Seoul – Die südkoreanische Kryptobörse Bithumb hat versehentlich bewiesen, dass man in der Welt der Kryptowährungen schneller reich werden kann, als man „Blockchain“ sagen kann: Statt winziger Werbeprämien bekamen fast 700 Kunden plötzlich Bitcoins im Wert von insgesamt 44 Milliarden Dollar überwiesen. Ja, Milliarden. Mit B.
Eigentlich sollten die glücklichen Teilnehmerinnen und Teilnehmer einer Werbeaktion überschaubare 2.000 koreanische Won (ca. 1,16 Euro) erhalten – vermutlich für ihre Treue, Geduld oder einfach fürs Durchhalten im Krypto-Wahnsinn. Stattdessen landeten bei ihnen jeweils mindestens 2.000 Bitcoins auf dem Konto. Kleiner Zahlendreher. Kann ja mal passieren.
„Dieser Vorfall steht nicht im Zusammenhang mit Hackerangriffen oder Sicherheitslücken“, betonte Bithumb. Sondern offenbar mit jemandem, der beim Kopieren von Zahlen ein bisschen zu enthusiastisch war – oder einen besonders schlechten Tag hatte.

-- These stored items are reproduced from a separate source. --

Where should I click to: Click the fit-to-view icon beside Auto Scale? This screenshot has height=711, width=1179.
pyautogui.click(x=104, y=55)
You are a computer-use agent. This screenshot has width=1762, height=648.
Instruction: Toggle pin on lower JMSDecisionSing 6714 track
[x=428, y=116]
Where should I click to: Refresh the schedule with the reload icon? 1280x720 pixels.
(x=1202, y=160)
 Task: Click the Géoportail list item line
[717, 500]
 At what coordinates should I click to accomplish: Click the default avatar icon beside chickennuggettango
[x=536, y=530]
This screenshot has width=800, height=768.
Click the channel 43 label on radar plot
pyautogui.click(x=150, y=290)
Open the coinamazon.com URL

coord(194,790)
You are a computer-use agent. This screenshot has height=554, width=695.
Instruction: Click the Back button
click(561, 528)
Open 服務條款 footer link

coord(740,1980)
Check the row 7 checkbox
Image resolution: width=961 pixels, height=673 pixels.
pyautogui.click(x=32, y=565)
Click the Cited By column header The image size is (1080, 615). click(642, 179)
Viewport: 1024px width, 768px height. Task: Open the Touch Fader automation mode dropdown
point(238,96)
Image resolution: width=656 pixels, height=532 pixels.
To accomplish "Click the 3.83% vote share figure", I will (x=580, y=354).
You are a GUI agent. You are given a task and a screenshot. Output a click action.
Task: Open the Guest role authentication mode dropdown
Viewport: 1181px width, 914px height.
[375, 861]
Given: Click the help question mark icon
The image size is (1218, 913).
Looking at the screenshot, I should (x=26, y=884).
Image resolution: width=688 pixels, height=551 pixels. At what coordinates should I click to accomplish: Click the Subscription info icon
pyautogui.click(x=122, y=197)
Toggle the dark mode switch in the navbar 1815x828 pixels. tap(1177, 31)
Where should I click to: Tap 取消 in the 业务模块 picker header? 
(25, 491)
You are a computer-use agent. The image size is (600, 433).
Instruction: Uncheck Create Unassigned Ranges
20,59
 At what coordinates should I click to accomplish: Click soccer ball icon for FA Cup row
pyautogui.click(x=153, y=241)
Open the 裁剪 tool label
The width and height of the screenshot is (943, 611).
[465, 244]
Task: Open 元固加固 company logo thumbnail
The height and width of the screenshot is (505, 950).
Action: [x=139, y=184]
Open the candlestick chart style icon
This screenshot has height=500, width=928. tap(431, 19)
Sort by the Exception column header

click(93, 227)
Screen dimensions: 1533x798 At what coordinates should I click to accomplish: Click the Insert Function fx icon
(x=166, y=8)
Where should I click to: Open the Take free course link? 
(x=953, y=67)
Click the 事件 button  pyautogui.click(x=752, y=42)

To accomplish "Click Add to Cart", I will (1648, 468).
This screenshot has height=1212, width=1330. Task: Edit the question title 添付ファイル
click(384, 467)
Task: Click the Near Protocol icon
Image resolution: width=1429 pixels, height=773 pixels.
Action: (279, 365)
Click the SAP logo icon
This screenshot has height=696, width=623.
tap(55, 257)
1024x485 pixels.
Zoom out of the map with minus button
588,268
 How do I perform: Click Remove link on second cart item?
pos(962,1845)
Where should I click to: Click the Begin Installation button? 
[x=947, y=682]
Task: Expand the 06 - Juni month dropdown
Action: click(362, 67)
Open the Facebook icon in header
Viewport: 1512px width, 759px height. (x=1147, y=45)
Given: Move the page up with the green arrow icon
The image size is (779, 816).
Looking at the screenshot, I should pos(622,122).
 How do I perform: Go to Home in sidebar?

Der Vorfall führte zu einem wilden Abverkauf auf der Plattform – denn wer würde nicht versuchen, seine versehentlichen Milliarden sofort in Fiat umzuwandeln und auf eine tropische Insel zu flüchten? Der Bitcoin-Kurs auf Bithumb stürzte jedenfalls um satte 17 % ab, bevor die Realität (und die Rechtsabteilung) die Beschenkten wieder einholte.
Bithumb gab an, mittlerweile 99,7 % der rund 620.000 falsch verschickten Bitcoins zurückgeholt zu haben. Die restlichen 0,3 % seien vermutlich „in einem sehr großen neuen Lambo“ unterwegs zur Küste.
Bithumb ist nach Upbit die zweitgrößte Kryptobörse Südkoreas – und aktuell auch der größte Anbieter von versehentlichem Reichtum.